[Collected data]
____
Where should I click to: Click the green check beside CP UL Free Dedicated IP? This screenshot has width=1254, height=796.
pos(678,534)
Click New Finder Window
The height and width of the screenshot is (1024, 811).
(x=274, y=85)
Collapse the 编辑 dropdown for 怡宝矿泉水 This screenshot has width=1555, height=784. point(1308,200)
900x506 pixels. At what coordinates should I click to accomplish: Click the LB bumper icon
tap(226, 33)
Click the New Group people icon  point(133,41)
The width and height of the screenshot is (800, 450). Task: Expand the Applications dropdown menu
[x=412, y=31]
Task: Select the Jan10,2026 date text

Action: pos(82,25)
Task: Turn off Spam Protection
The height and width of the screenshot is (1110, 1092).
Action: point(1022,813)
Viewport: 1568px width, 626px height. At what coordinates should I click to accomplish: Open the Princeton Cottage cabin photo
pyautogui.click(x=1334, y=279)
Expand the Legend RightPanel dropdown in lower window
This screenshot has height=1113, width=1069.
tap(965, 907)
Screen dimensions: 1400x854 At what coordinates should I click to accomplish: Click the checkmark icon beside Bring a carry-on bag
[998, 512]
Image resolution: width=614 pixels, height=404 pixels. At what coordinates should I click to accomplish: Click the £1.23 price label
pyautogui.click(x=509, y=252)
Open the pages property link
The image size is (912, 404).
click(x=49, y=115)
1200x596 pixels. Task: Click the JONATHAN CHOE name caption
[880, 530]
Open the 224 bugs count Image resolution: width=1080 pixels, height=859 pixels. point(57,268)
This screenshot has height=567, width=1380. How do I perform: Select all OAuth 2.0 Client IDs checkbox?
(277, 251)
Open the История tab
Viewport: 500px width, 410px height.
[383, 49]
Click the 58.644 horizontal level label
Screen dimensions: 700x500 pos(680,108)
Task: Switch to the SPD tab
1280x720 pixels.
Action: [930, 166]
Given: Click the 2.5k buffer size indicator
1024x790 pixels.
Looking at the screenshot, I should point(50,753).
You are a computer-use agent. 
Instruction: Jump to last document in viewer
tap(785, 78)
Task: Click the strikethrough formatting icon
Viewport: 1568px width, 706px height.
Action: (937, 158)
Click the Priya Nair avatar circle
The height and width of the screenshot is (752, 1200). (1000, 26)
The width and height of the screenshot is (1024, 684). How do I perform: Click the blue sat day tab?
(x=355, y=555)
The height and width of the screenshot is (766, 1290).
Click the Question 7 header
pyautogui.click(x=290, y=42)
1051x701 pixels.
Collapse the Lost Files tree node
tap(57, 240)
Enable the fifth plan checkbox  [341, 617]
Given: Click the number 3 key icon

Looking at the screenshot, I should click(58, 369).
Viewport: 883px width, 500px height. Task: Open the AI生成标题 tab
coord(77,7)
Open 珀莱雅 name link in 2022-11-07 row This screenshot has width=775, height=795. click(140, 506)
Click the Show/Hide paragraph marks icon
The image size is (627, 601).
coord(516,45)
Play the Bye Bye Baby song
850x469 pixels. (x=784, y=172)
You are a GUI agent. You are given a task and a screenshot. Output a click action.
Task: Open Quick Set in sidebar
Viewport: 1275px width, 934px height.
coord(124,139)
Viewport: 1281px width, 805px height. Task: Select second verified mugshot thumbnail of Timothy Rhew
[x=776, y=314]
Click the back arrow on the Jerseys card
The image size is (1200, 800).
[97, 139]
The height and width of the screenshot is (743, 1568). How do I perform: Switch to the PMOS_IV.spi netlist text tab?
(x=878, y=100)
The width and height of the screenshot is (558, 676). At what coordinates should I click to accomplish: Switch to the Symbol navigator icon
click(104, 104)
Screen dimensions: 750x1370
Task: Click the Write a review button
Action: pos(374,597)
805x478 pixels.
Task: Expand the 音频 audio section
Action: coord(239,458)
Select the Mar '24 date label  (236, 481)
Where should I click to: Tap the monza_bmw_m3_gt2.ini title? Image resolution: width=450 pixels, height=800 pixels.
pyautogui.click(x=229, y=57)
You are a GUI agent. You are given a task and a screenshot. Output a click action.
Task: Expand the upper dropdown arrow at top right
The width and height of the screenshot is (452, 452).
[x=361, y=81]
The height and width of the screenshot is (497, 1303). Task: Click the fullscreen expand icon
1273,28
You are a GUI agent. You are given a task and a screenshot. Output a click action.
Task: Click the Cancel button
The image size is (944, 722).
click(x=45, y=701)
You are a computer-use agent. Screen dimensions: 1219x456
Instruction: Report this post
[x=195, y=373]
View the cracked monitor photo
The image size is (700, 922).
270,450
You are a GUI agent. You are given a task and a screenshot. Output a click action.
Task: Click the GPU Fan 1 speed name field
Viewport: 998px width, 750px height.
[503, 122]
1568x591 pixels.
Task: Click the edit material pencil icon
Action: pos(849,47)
____
WORK ORDER >> Reproduce exactly the lines from the beginning of the entries above up to and including the line that contains "Collapse the 编辑".

FINISHED EXERCISE >>
Where should I click to: Click the green check beside CP UL Free Dedicated IP? This screenshot has width=1254, height=796.
pos(678,534)
Click New Finder Window
The height and width of the screenshot is (1024, 811).
(x=274, y=85)
Collapse the 编辑 dropdown for 怡宝矿泉水 This screenshot has width=1555, height=784. point(1308,200)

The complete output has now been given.